A tram derailment in Croydon has resulted in at least seven deaths, according to the British Transport Police.
The accident happened near the Sandilands tram stop on Addiscombe Road in Croydon, at 6.10am. Two carriages derailed and it is understood that these are currently on their side.
In a statement, the British Transport Police revealed that there has been seven fatalities so far, while more than 50 people have been taken to hospital with injuries.
“When officers arrived on scene this morning shortly after 6am, they were met with a complex and challenging situation,” said deputy chief constable Adrian Hanstock.
“Together with our partners from the other emergency services and with support from London resilience agencies, they have worked through the day, and will continue to work throughout the night, at the scene.
“After liaison with the coroner, we can confirm that at least seven people have lost their lives as a result of this incident.”

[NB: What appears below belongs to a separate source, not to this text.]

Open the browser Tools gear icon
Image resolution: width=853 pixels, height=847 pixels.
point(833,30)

Hanstock added: “We expect to be at the scene for at least the next 24 hours, continuing searches and carrying out forensic examinations in support of the investigation into the circumstances, and in order to provide a report for the coroner.
“Tomorrow, we will assess how and when it is appropriate to recover the tram and remove it from the tracks.”

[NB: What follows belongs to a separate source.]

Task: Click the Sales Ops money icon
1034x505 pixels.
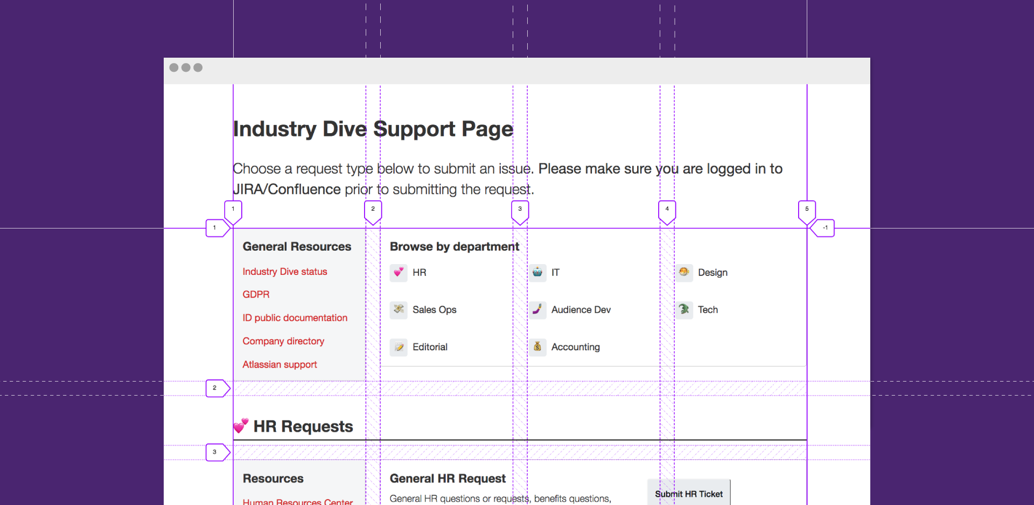Action: coord(399,309)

The British Transport Police also confirmed that one person has been arrested on suspicion of manslaughter and is currently in police custody.
The Rail Accident Investigation Bureau (RAIB) has now opened an investigation into the accident. In a statement, the RAIB said that initial findings indicated that the tram had broken the speed limit before the derailment occurred.
“Trams approaching from the New Addington direction have to negotiate a sharp, left-hand curve with a speed limit of 20km/h (12mph) before reaching the junction. The derailment occurred on the curve and initial indications suggest that the tram was travelling at a significantly higher speed than is permitted,” said the RAIB statement.
“We are currently collecting evidence needed to identify factors relevant to the cause of the accident and its consequences.”
London Fire Brigade has eight fire engines and four fire and rescue units, which contain specialist rescue equipment, at the scene.
Met Police officers are also at the scene.
The Croydon Tramlink is operated by FirstGroup on behalf of Transport for London.
“I am saddened by the events of this morning and our thoughts are with those who have lost their lives, suffered injuries, or have been otherwise affected by this tragic incident,” said FirstGroup chief executive officer Tim O’Toole.
“Our primary concern is for our passengers, employees and all those involved. Colleagues from our Tram Operations team and from across our group are making every effort to help and support those affected and their families.
“We are working closely with our colleagues in the emergency services and Transport for London and will continue to assist them during the investigation into what happened. I would like to thank them for the work they are doing today in very difficult circumstances.”